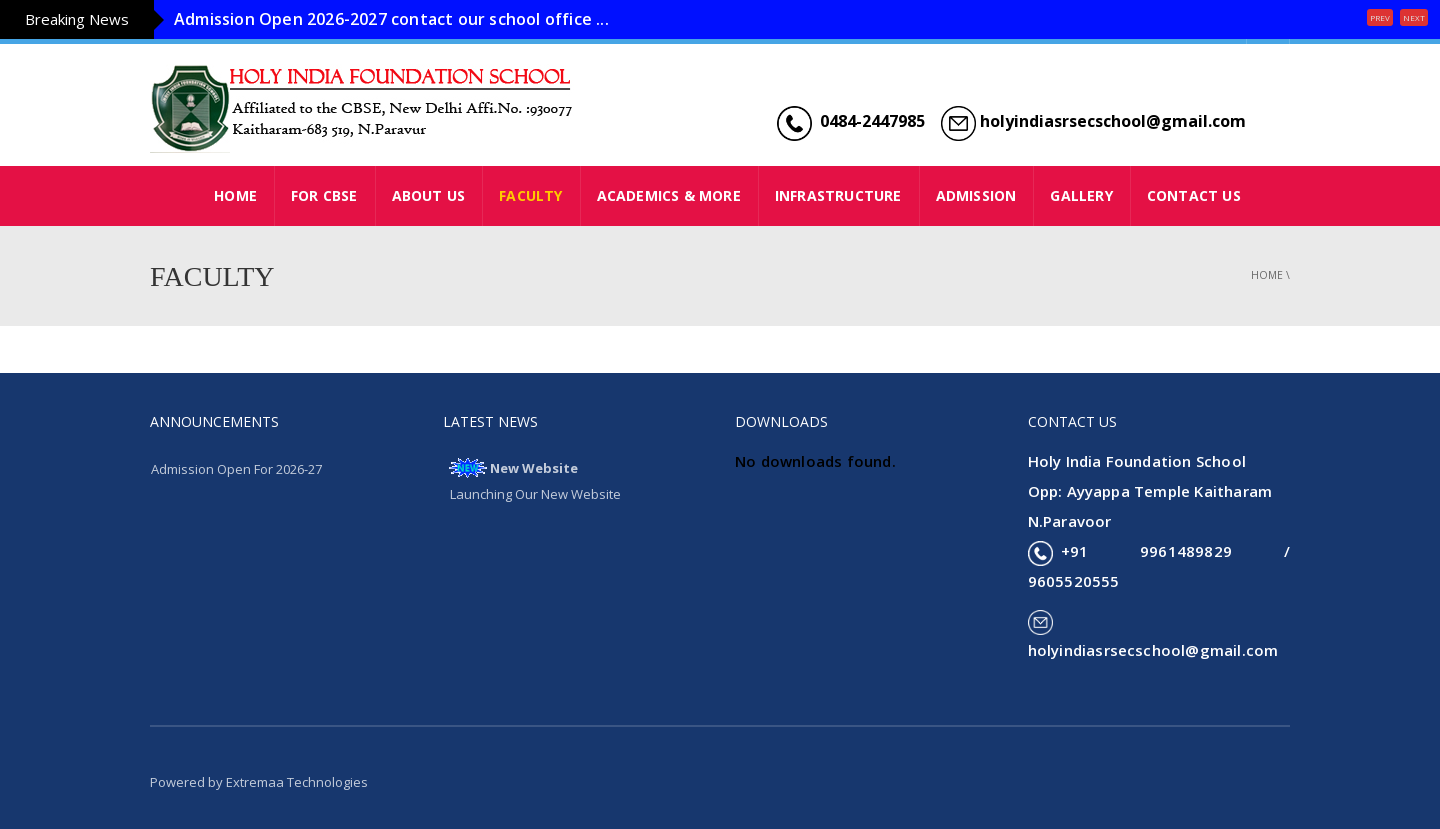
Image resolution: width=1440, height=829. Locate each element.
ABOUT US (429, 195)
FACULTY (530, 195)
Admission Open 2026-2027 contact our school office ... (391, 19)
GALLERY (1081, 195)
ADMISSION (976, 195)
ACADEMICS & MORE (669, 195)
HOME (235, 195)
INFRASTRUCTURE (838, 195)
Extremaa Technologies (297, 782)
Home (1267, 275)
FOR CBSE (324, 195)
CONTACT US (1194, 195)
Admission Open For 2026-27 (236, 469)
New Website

======

*Stated exercise*
Copy every line of the items above word for word, and leave out the pictures.

*Result for this task*
Image resolution: width=1440, height=829. Locate each element.
ABOUT US (429, 195)
FACULTY (530, 195)
Admission Open 2026-2027 contact our school office ... (391, 19)
GALLERY (1081, 195)
ADMISSION (976, 195)
ACADEMICS & MORE (669, 195)
HOME (235, 195)
INFRASTRUCTURE (838, 195)
Extremaa Technologies (297, 782)
Home (1267, 275)
FOR CBSE (324, 195)
CONTACT US (1194, 195)
Admission Open For 2026-27 (236, 469)
New Website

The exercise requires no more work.